Prompt
Please pull out every line of the records that contains the word "Switch", and copy each one unchanged.

------ Exercise data

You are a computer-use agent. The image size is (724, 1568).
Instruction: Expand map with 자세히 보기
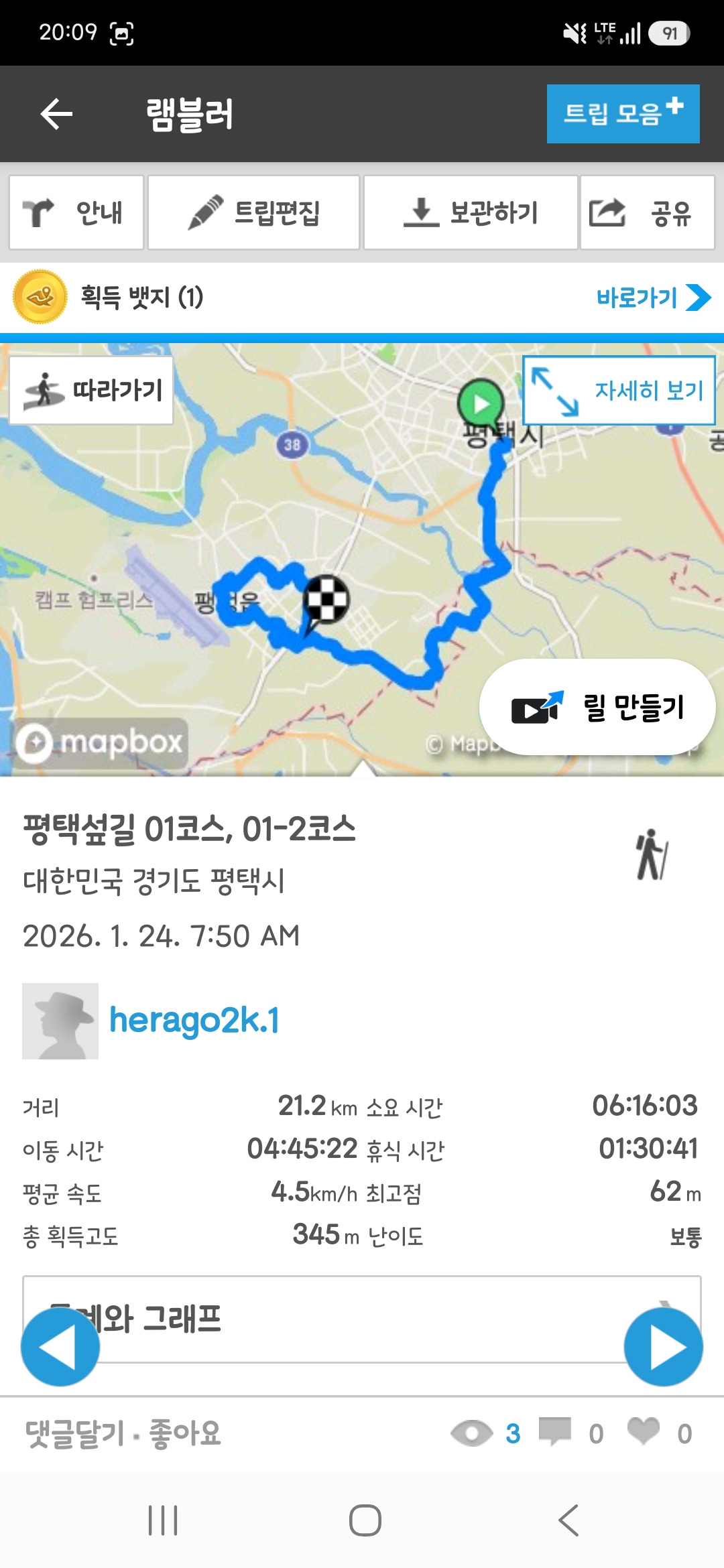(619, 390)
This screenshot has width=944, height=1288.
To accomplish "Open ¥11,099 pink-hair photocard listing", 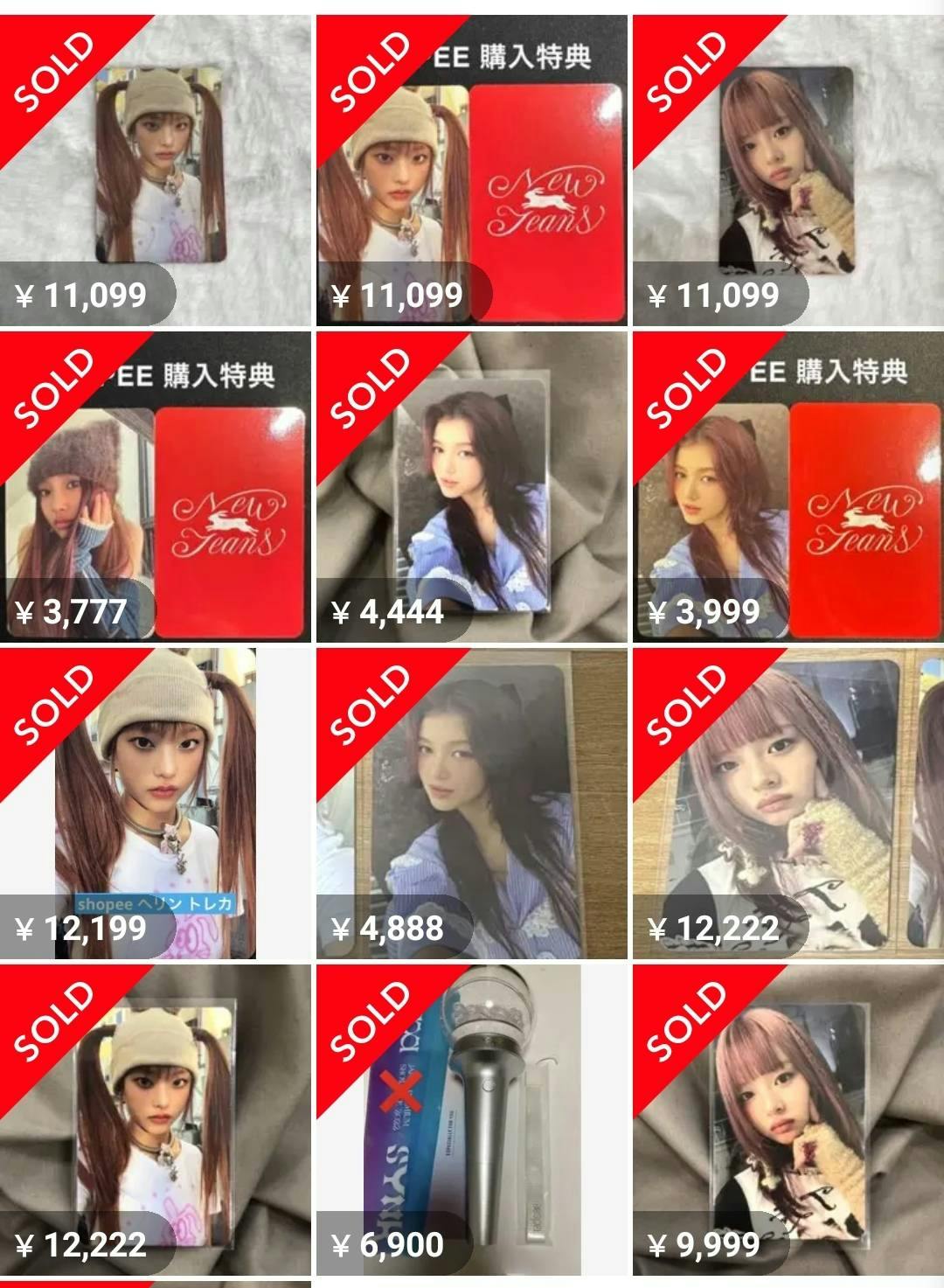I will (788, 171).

------------
------ Exercise data

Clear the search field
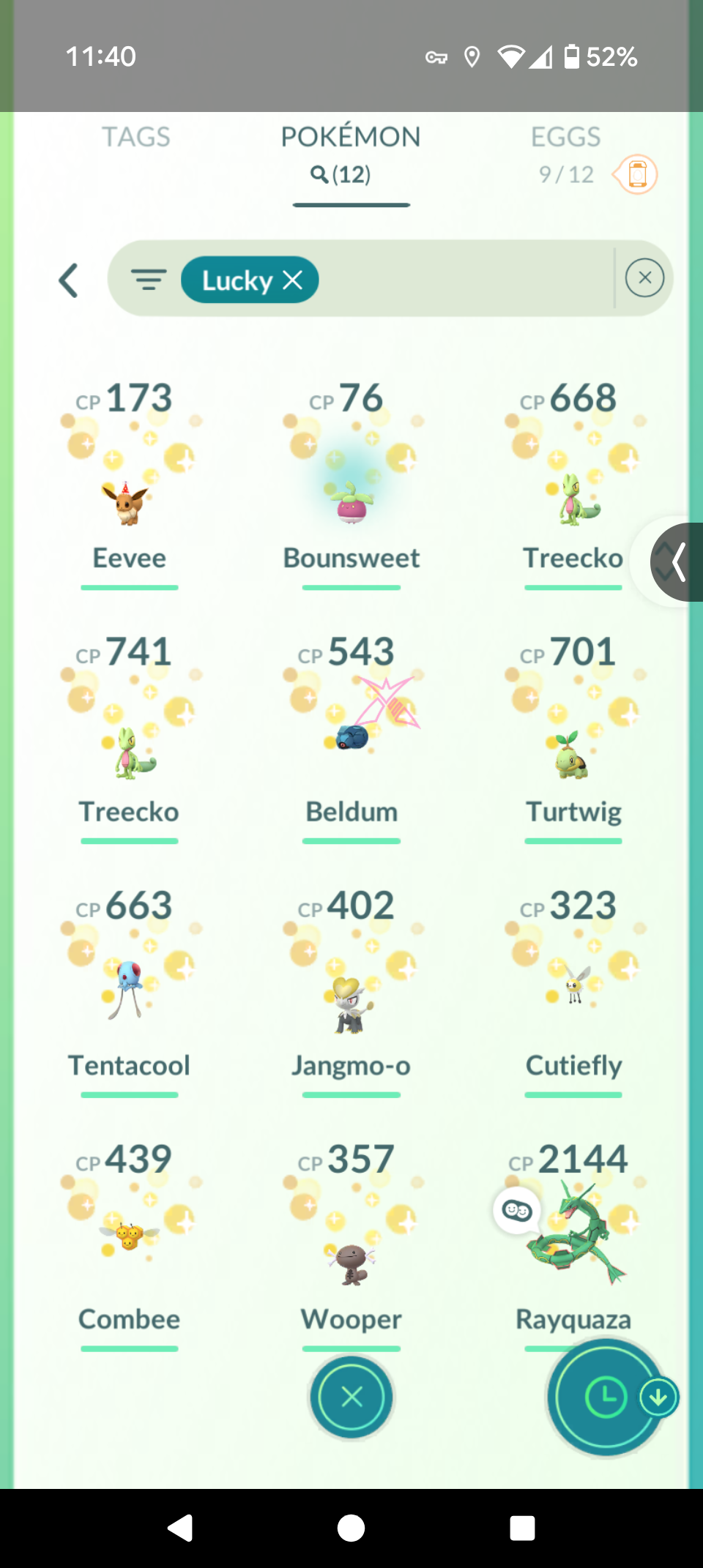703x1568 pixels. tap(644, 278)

------------
------ Exercise data

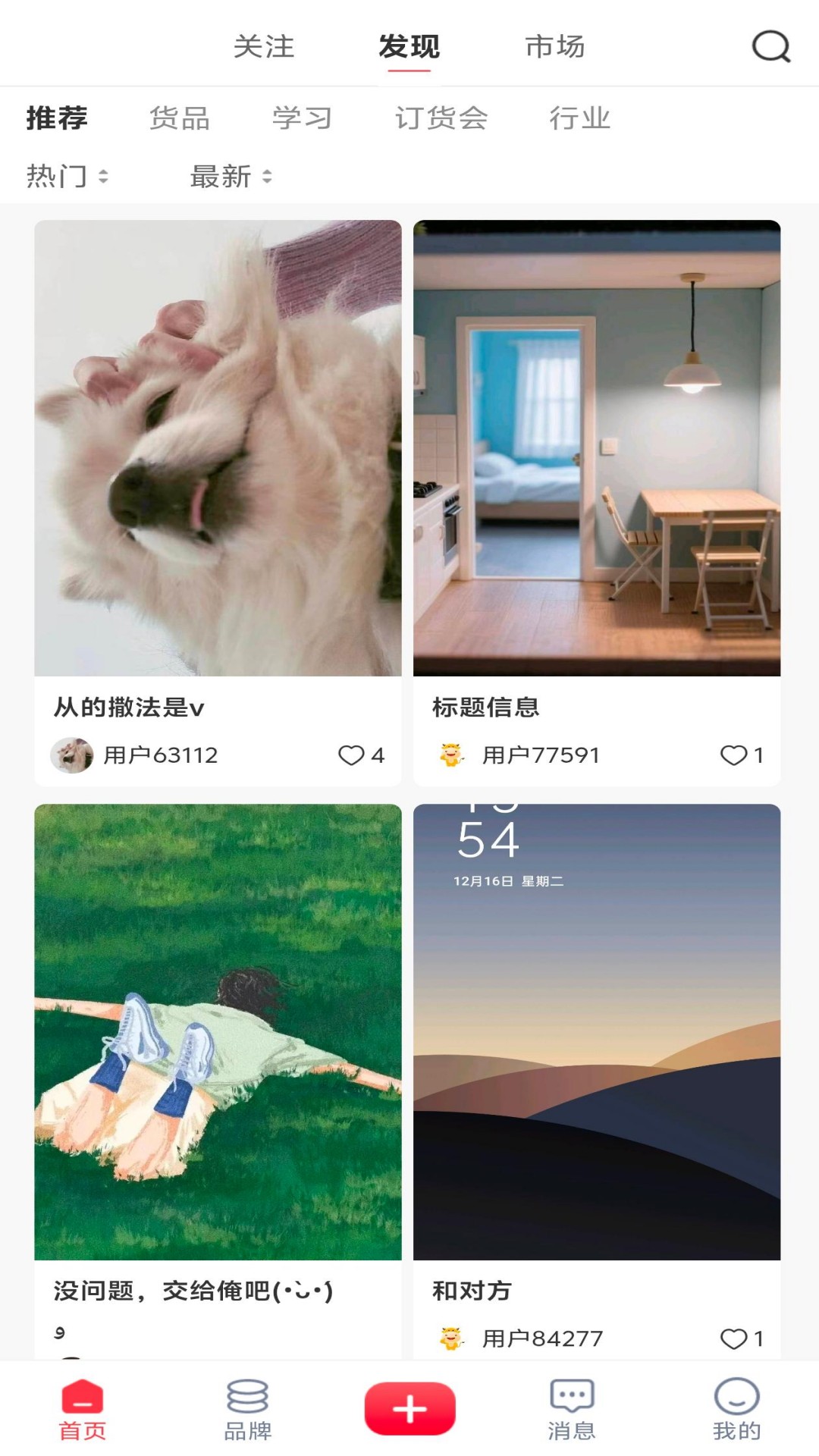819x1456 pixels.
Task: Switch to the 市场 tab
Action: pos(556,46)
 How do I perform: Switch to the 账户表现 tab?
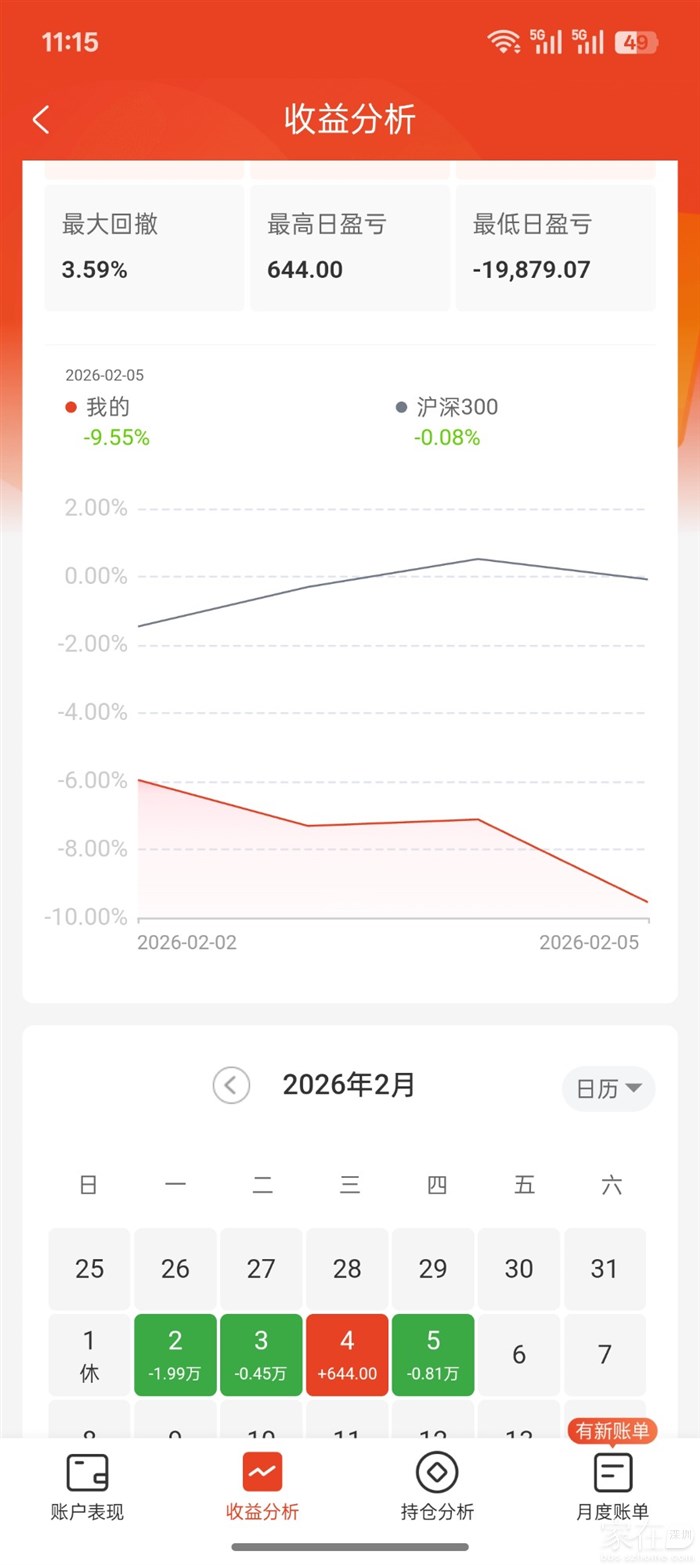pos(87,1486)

------------

Complete output
Task: Switch to the 市场 tab
 How do I perform: Switch to the 账户表现 tab?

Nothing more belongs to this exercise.